|
LDAP is widely used for authentication. The following is a typical configuration with LDAP on FortiProxy.
config user ldap
edit "My-AD"
next
end
config authentication scheme
edit "LDAP-Auth"
set method basic
set user-database "My-AD"
next
end
config authentication rule
edit "Incoming"
set srcintf "port1"
set srcaddr "all"
set dstaddr "all"
set active-auth-method "LDAP-Auth"
next
end
config user group
edit "My_LDAP"
set member "My-AD"
#Note: NO group matching applied here
next
end
config firewall policy
edit 2
set type explicit-web
set dstintf "port2"
set srcaddr "all"
set dstaddr "all"
set action accept
set schedule "always"
set service "webproxy"
set explicit-web-proxy "web-proxy"
set utm-status enable
set webfilter-profile "Custom_Web_Filter"
set groups "My_LDAP"
next
end
As long as the user is authenticated, the user can access the resource per policy with some limitations applied under the web filtering profile.
Now, let's see if a specific user in the LDAP server must be allowed to access one URL, say drive.google.com, while the remaining users are kept as is.

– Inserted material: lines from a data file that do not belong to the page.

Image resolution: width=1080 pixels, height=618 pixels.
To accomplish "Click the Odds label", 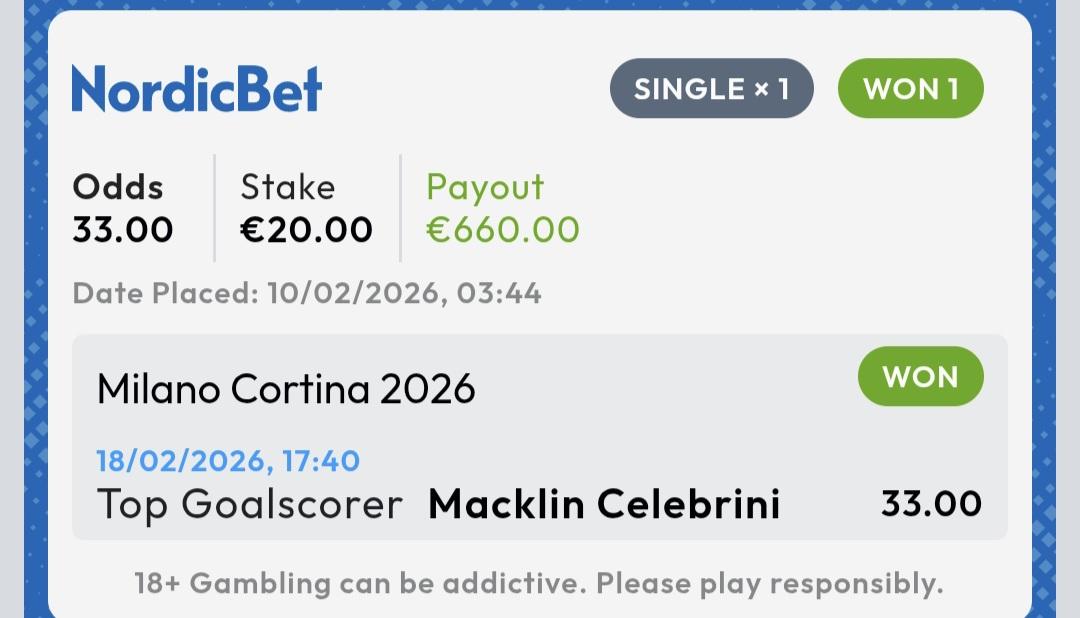I will (118, 187).
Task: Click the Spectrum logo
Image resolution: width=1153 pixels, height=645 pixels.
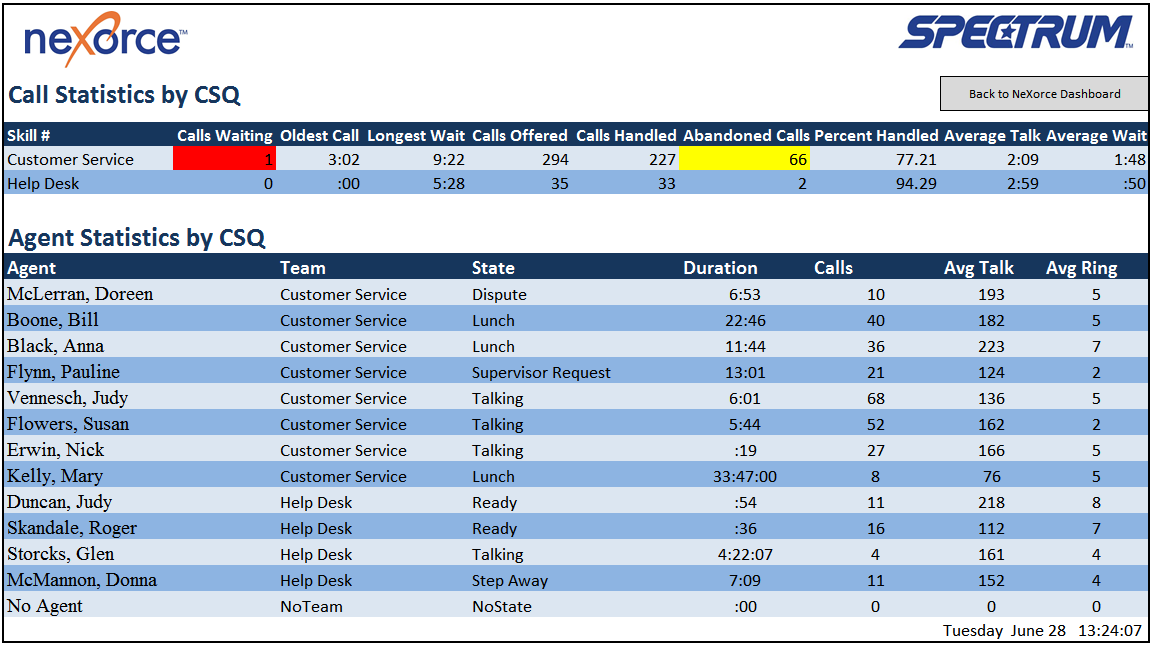Action: click(1014, 33)
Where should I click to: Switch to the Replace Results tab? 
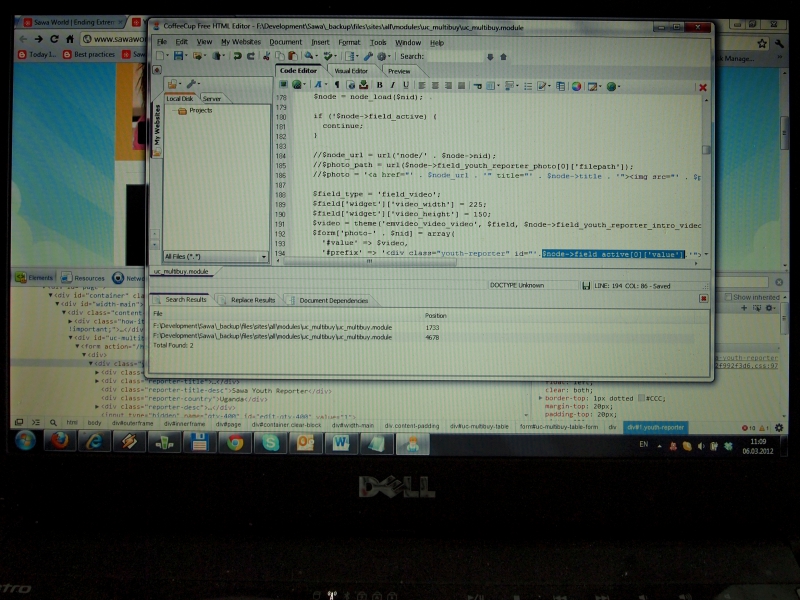[x=252, y=300]
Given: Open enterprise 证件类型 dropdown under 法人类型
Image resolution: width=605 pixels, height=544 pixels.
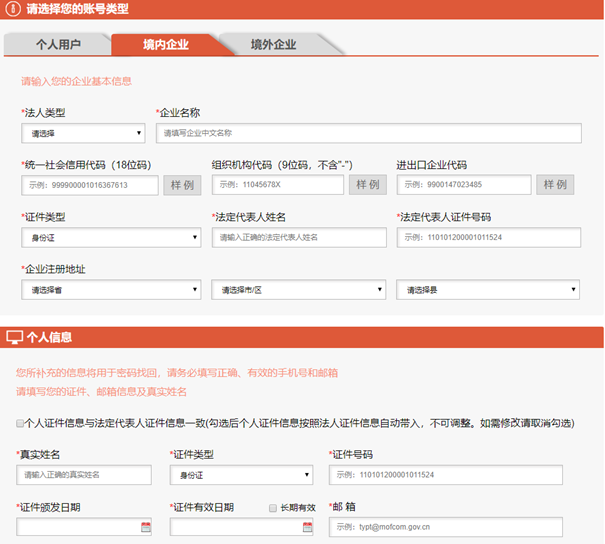Looking at the screenshot, I should click(110, 237).
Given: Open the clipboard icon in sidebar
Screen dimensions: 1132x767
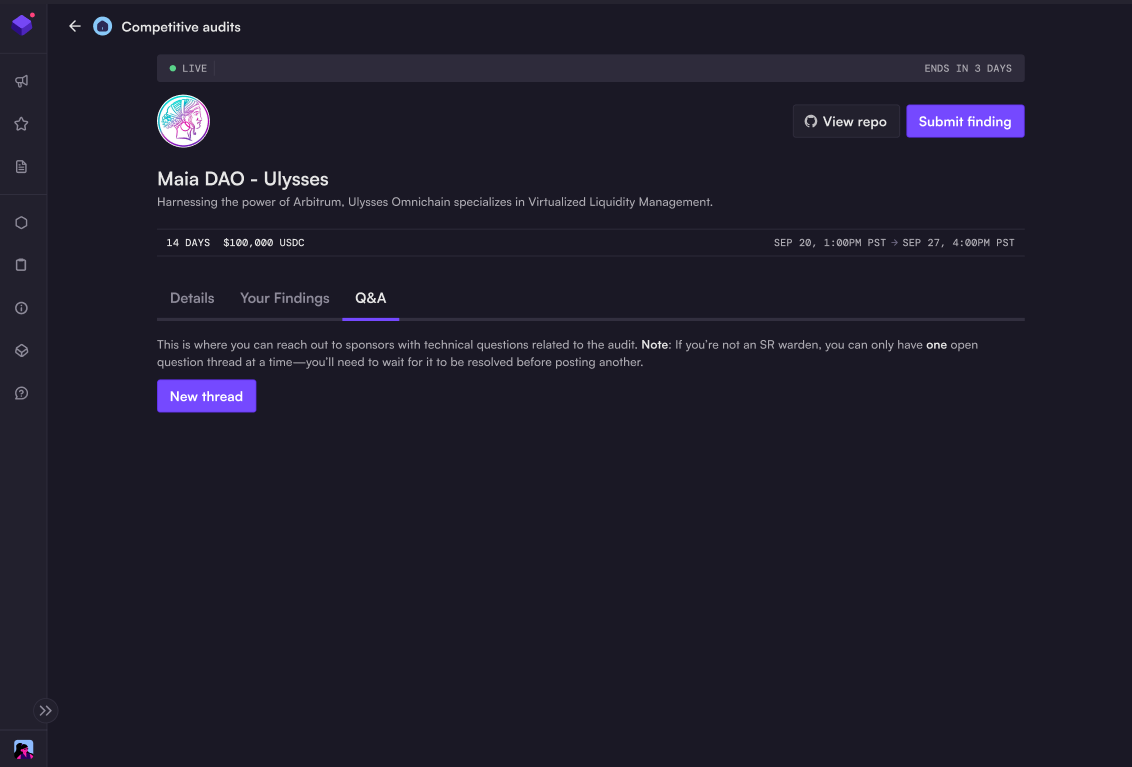Looking at the screenshot, I should [21, 265].
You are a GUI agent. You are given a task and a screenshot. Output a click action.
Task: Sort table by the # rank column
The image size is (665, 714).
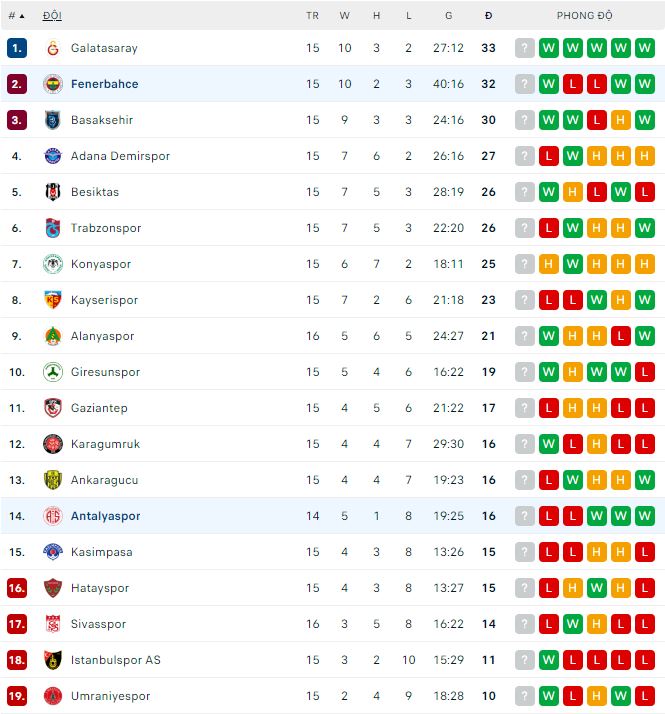pos(16,16)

The solution is utilising the logic 'AND' for the user group.
config user local
edit "MrHi"
set type ldap
set ldap-server "My-AD"
next
end
config user group
edit "MY_LDAP_Hi"
set logic-type and
set member "My-AD" "MrHi"
next
end
config firewall policy
edit 1
set type explicit-web
set dstintf "port2"
set srcaddr "all"
set dstaddr "google-drive"
set action accept
set schedule "always"
set service "webproxy"
set explicit-web-proxy "web-proxy"
set utm-status enable
set groups "MY_LDAP_Hi"
next
move 1 before 2
end
Once the above configuration is applied, the specific user can access Google Drive while others are still blocked from accessing drive.google.com.
|